Exercise aim:
Reproduce verbatim the lines of the data below, starting with the line containing "Open the contacts" and continuing through the line containing "click(x=76, y=775)", with both of those lines included.

Stored rows:
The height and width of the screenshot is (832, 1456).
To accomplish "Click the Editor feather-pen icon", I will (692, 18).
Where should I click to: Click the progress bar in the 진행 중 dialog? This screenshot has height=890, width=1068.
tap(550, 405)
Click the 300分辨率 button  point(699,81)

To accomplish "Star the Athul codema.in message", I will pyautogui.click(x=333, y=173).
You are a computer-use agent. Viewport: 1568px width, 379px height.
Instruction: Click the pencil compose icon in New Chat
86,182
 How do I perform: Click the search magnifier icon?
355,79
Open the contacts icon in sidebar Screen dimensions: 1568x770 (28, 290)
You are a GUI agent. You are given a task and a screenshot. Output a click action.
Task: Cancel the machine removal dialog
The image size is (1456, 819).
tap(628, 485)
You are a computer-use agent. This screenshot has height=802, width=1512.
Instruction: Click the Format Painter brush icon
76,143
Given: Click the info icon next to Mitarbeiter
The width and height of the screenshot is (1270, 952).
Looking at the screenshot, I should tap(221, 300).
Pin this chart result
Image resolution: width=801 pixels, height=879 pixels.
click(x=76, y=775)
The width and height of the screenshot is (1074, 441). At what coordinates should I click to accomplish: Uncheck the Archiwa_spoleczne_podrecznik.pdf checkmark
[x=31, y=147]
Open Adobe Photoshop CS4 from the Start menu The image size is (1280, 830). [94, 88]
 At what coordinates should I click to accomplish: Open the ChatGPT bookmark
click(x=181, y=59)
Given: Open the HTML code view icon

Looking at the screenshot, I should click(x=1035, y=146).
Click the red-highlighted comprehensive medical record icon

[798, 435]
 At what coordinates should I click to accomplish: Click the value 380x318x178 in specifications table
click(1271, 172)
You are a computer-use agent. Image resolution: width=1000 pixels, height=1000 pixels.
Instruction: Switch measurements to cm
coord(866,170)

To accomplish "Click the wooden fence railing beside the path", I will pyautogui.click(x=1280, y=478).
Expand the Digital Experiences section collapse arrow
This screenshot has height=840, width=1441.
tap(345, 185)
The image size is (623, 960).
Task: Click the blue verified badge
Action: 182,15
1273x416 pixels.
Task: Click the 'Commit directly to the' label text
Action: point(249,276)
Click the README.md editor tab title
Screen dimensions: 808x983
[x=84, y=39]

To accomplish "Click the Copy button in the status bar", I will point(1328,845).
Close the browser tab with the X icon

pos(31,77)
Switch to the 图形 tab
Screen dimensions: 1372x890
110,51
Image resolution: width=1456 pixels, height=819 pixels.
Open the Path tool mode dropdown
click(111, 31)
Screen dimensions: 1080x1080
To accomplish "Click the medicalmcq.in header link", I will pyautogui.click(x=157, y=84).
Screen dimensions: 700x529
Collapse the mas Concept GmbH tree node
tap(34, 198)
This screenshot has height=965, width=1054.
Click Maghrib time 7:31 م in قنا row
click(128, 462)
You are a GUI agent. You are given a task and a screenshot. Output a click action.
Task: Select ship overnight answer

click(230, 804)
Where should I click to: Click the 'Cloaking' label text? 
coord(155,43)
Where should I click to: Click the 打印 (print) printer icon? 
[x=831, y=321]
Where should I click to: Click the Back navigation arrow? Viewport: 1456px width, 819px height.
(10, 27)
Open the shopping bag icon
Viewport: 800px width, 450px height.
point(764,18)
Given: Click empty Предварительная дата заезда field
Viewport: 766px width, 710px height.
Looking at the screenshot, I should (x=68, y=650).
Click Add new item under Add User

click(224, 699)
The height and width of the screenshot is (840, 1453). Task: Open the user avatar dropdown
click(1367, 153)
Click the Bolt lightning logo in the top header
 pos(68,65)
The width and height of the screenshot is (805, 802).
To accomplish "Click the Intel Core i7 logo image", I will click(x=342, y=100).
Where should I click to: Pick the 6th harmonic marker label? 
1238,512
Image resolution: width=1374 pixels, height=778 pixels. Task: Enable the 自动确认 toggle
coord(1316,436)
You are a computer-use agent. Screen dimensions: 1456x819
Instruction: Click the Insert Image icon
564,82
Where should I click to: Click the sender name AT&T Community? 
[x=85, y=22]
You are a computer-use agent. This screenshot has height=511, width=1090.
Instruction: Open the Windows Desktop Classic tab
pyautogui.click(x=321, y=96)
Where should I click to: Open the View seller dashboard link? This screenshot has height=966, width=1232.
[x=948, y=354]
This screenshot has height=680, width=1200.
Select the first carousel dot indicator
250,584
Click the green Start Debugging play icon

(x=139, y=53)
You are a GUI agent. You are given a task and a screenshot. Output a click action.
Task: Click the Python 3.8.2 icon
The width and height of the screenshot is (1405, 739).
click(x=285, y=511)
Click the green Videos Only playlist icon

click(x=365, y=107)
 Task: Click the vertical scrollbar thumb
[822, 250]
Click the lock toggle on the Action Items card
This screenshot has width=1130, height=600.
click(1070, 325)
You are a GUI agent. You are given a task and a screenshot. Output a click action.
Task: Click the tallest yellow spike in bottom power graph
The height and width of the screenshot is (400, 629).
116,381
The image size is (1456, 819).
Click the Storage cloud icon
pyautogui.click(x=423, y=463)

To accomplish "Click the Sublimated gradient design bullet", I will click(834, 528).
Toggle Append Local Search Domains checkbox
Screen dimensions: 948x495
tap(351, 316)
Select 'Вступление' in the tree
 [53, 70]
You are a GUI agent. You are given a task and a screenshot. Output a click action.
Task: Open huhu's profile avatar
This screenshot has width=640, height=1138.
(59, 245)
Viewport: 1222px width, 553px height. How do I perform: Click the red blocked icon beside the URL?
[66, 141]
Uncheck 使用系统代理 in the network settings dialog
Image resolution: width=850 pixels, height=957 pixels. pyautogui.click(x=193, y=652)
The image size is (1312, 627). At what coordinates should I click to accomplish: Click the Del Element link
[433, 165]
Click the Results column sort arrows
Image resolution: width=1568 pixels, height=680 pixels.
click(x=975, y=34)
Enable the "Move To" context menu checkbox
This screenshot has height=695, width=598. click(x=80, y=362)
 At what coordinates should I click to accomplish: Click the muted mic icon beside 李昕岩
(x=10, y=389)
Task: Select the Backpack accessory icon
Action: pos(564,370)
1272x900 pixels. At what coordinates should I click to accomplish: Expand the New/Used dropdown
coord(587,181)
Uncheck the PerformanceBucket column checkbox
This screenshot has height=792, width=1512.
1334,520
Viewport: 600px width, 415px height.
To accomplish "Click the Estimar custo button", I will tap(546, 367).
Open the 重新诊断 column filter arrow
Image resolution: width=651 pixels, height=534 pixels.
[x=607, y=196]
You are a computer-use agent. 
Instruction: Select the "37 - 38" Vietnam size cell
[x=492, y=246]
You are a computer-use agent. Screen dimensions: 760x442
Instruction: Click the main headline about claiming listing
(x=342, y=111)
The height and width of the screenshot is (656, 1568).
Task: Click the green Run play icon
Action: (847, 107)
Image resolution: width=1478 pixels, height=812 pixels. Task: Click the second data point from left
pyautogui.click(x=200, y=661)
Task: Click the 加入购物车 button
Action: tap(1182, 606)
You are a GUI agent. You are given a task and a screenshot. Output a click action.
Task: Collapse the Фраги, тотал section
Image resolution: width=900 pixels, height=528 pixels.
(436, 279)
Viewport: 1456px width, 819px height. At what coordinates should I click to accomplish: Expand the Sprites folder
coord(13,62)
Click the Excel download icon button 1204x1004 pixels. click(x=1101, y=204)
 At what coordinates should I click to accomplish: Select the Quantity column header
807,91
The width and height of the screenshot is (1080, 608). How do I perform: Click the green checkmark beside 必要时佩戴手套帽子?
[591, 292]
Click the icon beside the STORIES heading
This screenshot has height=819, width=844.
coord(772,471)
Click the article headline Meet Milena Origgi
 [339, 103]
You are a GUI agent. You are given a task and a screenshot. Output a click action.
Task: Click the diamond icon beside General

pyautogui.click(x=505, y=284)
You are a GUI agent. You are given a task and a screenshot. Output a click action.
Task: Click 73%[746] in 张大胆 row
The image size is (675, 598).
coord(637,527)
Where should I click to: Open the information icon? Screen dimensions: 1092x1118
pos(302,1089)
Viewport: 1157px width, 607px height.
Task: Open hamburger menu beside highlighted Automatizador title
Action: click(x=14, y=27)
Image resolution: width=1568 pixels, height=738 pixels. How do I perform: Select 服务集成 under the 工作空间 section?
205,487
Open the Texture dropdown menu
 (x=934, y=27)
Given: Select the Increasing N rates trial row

Written answer:
Open the contacts icon in sidebar Screen dimensions: 1568x770 (28, 290)
You are a GUI agent. You are given a task and a screenshot. Output a click action.
Task: Cancel the machine removal dialog
The image size is (1456, 819).
tap(628, 485)
You are a computer-use agent. This screenshot has height=802, width=1512.
Instruction: Click the Format Painter brush icon
76,143
Given: Click the info icon next to Mitarbeiter
The width and height of the screenshot is (1270, 952).
Looking at the screenshot, I should tap(221, 300).
Pin this chart result
Image resolution: width=801 pixels, height=879 pixels.
click(x=76, y=775)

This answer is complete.